Tuesday, October 11, 2011
Personal phone protocol stipulates that if I don’t recognize your phone number, I sure as shit ain’t pickin’ up. Heck, even if I do recognize your number, I may still not answer. Same goes for any knocks on the front door, where surprise visits will be summarily ignored. This has been my unilateral policy, and it’s served me well. I chose to break custom tonight, however, and I was duly punished for it.
There’s been an uptick of calls from a few unfamiliar numbers recently from a very familiar area code: 847, Illinois, home of the alma mater. At first, I wrote it off as an incompetent telemarketer, but I didn’t count on an incompetent and persistent telemarketer, so I answered today out of curiosity. An earnest, fresh-faced voice greeted me on the other end. Name of Chase, graduated a couple years after me, and he was calling for a few reasons. But first, he wanted to know how I was doing.
Then, he began reciting my current address, contact info, employer, job title, all in an easygoing, conversational tone, which annoyed me to the utmost. That’s because I knew precisely where this call was headed–an effort to dial for alumni dollars. Thing is, though, the punchline was still far off in the distance, and the road to it was fraught with topics such as what my degree truly meant to me.
I politely aborted the call, logged into the database to delete all my personal info, and promptly went ghost.
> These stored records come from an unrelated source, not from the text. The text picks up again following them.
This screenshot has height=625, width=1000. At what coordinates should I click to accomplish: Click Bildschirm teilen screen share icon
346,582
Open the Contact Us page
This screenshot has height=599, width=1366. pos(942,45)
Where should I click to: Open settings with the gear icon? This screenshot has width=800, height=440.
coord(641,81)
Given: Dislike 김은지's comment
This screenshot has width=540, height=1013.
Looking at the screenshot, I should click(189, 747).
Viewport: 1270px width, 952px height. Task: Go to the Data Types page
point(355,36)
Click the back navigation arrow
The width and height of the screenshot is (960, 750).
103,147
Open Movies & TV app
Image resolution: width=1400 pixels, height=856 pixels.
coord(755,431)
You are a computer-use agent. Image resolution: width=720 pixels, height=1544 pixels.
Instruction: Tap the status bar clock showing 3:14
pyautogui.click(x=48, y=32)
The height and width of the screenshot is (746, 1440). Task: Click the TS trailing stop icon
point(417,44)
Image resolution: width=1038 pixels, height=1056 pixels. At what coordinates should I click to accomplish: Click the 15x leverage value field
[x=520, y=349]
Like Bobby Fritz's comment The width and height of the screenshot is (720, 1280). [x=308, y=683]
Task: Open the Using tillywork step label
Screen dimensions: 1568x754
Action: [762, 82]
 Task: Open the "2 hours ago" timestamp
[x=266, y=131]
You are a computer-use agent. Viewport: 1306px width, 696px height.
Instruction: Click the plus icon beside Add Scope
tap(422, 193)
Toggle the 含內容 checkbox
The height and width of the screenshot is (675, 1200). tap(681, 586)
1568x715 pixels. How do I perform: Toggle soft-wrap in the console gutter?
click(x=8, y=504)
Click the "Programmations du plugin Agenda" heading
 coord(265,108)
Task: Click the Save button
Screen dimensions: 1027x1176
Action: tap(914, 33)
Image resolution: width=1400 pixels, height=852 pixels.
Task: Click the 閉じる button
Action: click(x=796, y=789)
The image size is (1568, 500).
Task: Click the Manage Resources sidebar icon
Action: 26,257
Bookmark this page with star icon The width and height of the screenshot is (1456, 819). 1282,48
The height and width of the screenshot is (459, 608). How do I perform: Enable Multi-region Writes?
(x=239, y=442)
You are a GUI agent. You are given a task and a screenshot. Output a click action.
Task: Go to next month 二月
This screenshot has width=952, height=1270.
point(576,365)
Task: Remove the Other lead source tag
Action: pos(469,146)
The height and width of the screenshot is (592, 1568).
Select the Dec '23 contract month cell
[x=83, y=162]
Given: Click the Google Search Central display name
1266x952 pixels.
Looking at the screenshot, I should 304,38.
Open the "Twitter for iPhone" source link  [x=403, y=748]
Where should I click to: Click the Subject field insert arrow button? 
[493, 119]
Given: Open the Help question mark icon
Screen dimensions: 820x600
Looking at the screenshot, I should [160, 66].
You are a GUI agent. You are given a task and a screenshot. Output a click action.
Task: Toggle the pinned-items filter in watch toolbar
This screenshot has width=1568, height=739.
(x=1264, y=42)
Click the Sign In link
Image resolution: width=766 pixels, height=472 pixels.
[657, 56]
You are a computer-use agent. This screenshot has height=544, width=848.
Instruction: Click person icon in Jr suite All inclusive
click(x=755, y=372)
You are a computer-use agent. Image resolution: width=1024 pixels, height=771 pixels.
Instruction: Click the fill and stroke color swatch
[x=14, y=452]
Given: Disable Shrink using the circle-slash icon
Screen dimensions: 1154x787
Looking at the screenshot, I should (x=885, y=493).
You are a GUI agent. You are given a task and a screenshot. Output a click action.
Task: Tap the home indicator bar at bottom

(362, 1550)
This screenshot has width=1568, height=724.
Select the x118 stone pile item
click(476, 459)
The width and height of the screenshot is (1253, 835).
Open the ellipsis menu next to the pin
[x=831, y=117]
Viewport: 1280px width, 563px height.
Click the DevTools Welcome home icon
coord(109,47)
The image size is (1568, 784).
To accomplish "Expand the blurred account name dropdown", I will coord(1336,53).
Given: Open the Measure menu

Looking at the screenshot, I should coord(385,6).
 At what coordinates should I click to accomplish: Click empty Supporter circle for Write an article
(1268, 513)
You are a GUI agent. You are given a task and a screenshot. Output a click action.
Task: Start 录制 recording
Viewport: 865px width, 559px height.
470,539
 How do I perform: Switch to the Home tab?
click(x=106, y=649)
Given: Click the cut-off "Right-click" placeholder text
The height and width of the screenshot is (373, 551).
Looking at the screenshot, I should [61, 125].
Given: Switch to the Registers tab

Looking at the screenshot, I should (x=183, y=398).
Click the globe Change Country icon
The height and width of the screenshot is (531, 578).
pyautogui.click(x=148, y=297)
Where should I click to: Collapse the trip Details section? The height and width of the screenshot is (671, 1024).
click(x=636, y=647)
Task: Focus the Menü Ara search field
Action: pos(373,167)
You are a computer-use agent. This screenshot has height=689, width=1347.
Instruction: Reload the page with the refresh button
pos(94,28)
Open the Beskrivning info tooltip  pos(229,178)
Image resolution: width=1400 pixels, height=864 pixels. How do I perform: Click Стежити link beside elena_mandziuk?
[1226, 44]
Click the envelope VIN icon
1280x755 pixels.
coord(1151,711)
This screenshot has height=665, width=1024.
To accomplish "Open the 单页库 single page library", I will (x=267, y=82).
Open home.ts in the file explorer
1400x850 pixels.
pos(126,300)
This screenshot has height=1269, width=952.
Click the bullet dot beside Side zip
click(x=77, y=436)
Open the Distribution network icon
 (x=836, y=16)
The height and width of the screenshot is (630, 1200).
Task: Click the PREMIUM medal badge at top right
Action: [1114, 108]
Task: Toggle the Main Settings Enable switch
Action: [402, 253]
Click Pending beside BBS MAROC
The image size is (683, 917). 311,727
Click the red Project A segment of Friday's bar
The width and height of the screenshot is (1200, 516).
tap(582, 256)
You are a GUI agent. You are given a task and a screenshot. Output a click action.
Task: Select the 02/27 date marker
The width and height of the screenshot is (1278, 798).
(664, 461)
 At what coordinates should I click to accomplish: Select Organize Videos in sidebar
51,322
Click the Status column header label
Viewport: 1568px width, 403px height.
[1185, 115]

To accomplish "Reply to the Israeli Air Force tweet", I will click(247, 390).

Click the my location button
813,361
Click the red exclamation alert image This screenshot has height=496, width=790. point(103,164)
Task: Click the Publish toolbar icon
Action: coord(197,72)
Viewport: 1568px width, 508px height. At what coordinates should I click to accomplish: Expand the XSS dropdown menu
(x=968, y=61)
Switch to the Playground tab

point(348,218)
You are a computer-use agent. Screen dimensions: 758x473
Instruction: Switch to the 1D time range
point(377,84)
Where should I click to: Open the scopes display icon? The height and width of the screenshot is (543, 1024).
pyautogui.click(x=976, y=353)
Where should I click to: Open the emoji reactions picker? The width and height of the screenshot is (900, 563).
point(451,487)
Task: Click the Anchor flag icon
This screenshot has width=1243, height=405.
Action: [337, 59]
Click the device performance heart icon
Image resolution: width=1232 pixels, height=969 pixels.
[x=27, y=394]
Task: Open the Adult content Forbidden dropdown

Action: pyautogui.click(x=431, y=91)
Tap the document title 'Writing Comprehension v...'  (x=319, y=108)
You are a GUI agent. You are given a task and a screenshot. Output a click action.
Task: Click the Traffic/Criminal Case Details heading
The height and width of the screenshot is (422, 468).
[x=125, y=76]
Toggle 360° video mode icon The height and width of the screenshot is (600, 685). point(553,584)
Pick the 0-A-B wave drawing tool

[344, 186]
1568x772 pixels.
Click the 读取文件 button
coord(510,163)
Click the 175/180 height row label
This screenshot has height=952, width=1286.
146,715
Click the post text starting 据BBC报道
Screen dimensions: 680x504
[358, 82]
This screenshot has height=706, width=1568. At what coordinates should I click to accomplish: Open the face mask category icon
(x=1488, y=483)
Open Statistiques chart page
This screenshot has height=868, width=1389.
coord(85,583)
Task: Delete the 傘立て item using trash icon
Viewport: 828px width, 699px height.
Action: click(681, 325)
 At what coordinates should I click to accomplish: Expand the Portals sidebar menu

In my mind, I had somehow concluded that by serving time in the local alumni association–a certifiably wretched experience, but that’s for another day–I was insulating myself from such calls. Erroneous! Erroneous on all counts. Yeah, a university might be an institution charged with the high-minded pursuit of truth. But it is also a creature that H.P. Lovecraft could only have conceived in his happier moments, one which will consume every minute, every dollar in your possession, if you let it. Lesson learned, you could say.